• _Task_: Where does the string "computer" appear in the material? Copy each line that holds it.
◇ ◇ ◇ ◇ ◇
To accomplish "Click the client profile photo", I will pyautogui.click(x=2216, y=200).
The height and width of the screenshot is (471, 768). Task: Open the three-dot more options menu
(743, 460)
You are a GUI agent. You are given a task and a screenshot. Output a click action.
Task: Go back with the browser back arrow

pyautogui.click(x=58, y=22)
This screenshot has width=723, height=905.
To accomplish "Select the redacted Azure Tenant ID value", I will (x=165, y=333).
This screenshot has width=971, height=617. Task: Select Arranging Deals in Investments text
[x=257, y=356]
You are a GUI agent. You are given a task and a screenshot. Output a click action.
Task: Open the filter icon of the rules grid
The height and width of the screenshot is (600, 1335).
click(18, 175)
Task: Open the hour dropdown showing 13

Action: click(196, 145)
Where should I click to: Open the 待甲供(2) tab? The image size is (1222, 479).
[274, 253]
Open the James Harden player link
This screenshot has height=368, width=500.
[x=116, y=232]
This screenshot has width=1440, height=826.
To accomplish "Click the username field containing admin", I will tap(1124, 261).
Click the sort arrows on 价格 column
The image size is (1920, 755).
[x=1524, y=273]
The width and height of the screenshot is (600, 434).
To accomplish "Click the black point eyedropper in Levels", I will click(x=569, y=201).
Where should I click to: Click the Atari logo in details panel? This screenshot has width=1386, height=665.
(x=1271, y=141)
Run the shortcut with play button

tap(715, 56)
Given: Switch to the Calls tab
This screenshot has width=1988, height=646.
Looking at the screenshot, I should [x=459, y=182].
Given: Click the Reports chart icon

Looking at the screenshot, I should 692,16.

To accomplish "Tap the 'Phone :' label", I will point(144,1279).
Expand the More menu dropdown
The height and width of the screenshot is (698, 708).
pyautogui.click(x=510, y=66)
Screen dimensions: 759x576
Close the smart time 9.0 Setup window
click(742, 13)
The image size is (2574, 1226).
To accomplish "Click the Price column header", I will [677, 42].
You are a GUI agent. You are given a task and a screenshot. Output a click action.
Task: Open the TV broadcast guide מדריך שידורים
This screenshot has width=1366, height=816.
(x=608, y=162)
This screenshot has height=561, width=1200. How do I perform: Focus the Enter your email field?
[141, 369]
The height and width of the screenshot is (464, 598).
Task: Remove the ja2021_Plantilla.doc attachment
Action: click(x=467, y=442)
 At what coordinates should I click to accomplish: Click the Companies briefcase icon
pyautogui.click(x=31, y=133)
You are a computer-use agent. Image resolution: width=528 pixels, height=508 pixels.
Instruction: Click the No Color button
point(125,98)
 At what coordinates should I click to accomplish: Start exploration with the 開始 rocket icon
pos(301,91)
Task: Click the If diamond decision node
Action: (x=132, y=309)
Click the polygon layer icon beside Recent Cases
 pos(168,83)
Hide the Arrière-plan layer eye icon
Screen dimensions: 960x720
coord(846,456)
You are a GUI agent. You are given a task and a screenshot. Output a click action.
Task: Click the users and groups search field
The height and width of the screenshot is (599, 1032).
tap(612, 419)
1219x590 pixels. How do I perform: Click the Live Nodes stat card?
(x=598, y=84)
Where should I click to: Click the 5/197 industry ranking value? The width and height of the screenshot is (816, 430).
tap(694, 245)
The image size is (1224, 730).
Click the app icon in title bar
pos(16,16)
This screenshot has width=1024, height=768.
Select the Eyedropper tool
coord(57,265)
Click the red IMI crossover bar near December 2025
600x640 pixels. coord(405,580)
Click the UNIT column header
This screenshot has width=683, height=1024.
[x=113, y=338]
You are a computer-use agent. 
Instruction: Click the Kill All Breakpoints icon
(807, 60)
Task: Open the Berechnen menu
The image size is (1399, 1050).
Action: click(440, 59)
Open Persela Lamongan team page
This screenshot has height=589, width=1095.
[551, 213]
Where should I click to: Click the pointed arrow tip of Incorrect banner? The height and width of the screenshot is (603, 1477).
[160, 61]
◇ ◇ ◇ ◇ ◇
• _Answer below_:
You are a computer-use agent. Image resolution: width=528 pixels, height=508 pixels.
You are a computer-use agent. 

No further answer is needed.